Outro potencial efeito da atuação do fretamento colaborativo é uma espécie de incentivo perverso para que as empresas autorizadas a operar mudem de modelo. Se o peso da regulação é muito alto para uma parcela das companhias, mas inexistente nas empresas de fretamento colaborativo, há um incentivo para que mais empresas atuem de acordo com este último modelo – o que precarizaria a segurança e a qualidade do transporte de passageiros.

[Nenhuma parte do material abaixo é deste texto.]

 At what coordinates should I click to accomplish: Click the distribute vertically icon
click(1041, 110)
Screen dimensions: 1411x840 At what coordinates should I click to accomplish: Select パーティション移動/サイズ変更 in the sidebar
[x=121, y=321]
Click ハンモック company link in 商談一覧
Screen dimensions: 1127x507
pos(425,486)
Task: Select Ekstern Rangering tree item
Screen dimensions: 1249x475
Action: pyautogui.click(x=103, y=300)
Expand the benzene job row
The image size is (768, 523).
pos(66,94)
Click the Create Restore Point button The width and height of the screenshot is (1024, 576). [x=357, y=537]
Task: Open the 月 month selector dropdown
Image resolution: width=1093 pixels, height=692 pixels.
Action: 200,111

Se as empresas que hoje atuam no modelo tradicional e regulado migrarem para o colaborativo, algumas das possíveis consequências seriam a desassistência de linhas de ônibus nas localidades pouco rentáveis, a terceirização da mão de obra, a inexistência de garantias aos usuários de que as viagens não seriam canceladas, a incapacidade financeira das empresas de cobrirem indenizações em caso de acidentes e o aumento do número de acidentes nas estradas.
As empresas de fretamento colaborativo atuam numa zona cinzenta que expõe a riscos os passageiros, motoristas, aqueles que transitam por estradas e até mesmo os investidores que as financiam. Não se trata, aqui, de promover boas práticas ambientais, sociais e de governança (ASG ou ESG), mas de uma etapa anterior: a atuação em conformidade com a legislação.
A ANTT, por exemplo, em mais de uma nota técnica apontou a ilegalidade do modelo de operação da Buser. Nesse sentido, causa estranhamento a seleção, pelo Banco Nacional de Desenvolvimento Econômico e Social (BNDES), do fundo LGEF II Brasil FI Participações Multiestratégia na chamada pública para seleção de investimentos de impacto. O fundo, da gestora Lightrock, investe na Buser.
Deve-se evitar que os argumentos dos preços baixos, dos negócios supostamente disruptores e da liberdade econômica sejam preponderantes em relação à segurança e à conformidade às normas. Como diz o velho ditado popular, o barato pode sair caro – para toda a sociedade.